【韓察日報】韓国国会は30日午後の本会議で、6月3日に投開票が行われた韓国統一地方選で発生した投票用紙不足事態などの真相を究明する「選管委特別検察官法案」(特検法)を与野党の合意により可決した。MBNなどの報道によると、在席議員228人のうち226人が賛成票を投じた。改革新党のイ・ジュヨン、イ・ジュンソクの両議員が反対した。これにより、選挙管理委員会の業務不備や組織的な不正疑惑に対する大規模な特別捜査が本格始動する。
■計12項目の疑惑を捜査 最大165人規模の特検発足へ
選管特検法は、6・3地方選挙における投票用紙の不足や参政権侵害、開票強行、印刷数量下限基準の縮小手続き違反など、計12項目の疑惑を究明するために準備された。捜査対象には選管委職員による観光目的の出張や子女の不正採用・不当な昇進優遇、随意契約を巡る不正などの組織運営全般が含まれる。

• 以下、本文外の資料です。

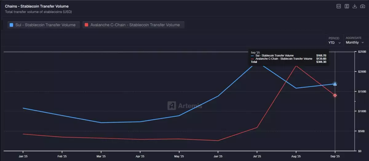Click the Avalanche red diamond data marker

click(x=335, y=95)
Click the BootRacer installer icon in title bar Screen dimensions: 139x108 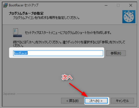click(5, 5)
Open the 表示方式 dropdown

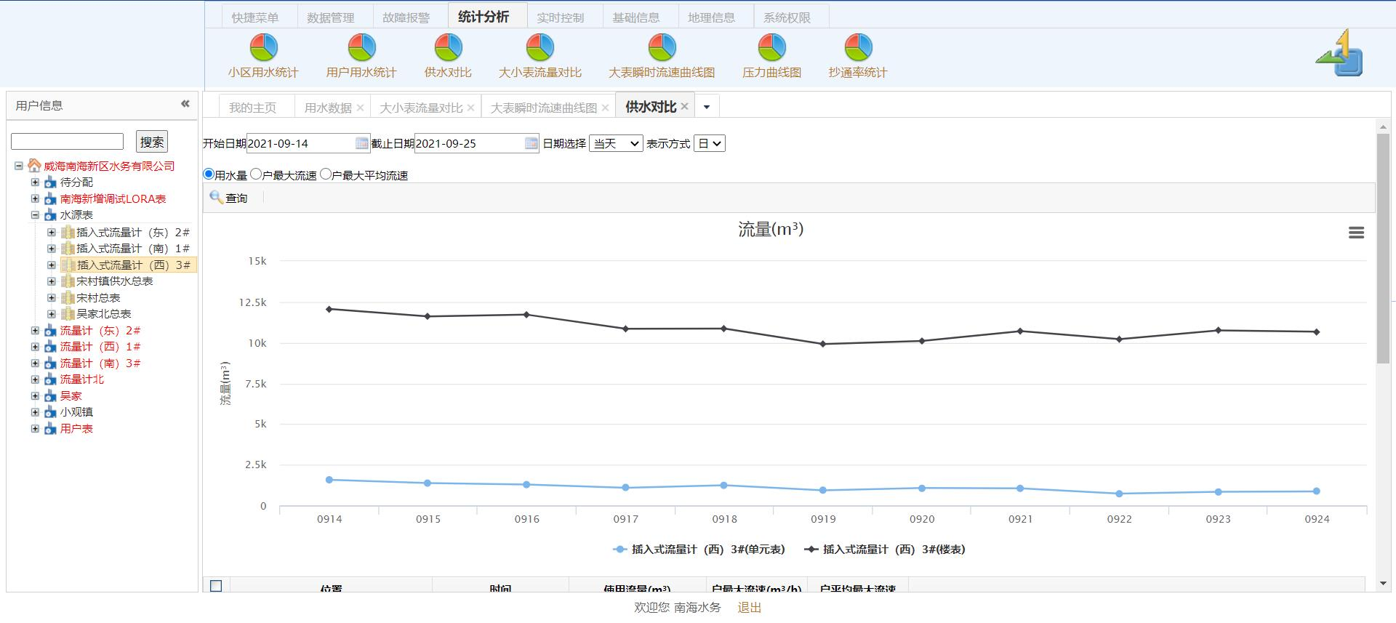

さらにYTNによると、「国民の力」の要求に基づき、電算入力ミスや統計操作の疑惑を含む「選挙管理システム」の検証や、関係公務員による隠蔽行為の解明も捜査対象に組み込まれており、電算システム全般に対する捜査範囲が大幅に拡大された。
特別検察官は、大韓弁護士協会と法科大学院協議会から各3名推薦された候補者のうち、与野党の合意で絞り込まれた2名を大統領に推薦し、大統領が1名を任命する仕組みだ。特検チームは特別検事補5名や派遣検事20名以内など、最大で160〜165名規模で編成される。活動期間は20日間の準備期間と90日間の捜査期間に加え、30日間の延長を2回まで認めることで、最長170日間に及ぶ見込みだ。
■国政調査も8月末まで延長 オリンピック公園開票所の再集計へ
与野党は同日、選挙管理委員会の国政調査特別委員会の活動期間を、当初の7月31日から8月末まで30日間延長する議案も可決した。同委員会はソウル・オリンピック公園の開票所にある投票箱の再集計問題を重点的に議論する。YTNは、この開票所での再集計手続きが来月中旬から行われる予定だと報じている。
一方、同日の本会議では、前任者の辞任により空席となっていた女性家族委員長(ジェンダー平等・家族委員長)に「国民の力」のキム・ジョンジェ議員(3選)が選出され、第22代国会後半期の国会体制の確立が完了した。キム議員は「男女平等や家族の問題は、陣営を超えてその国家の品格を示す指標だ」と述べ、与野党の協調に期待を示した。
【編集長の韓察眼】
「独立した憲法機関」である韓国中央選管に対し、与野党合意で最大規模の特検導入が決まった背景には、投票用紙不足にとどまらない組織の閉鎖性や不正疑惑への根強い不信感がある。高い独立性が結果的に外部監視の空白を生んだという構造的課題の解明が急務だ。今回の徹底検証によってシステムと組織の透明性をどこまで担保し、損なわれた選挙の公正性と国民の信頼を再構築できるかに注視したい。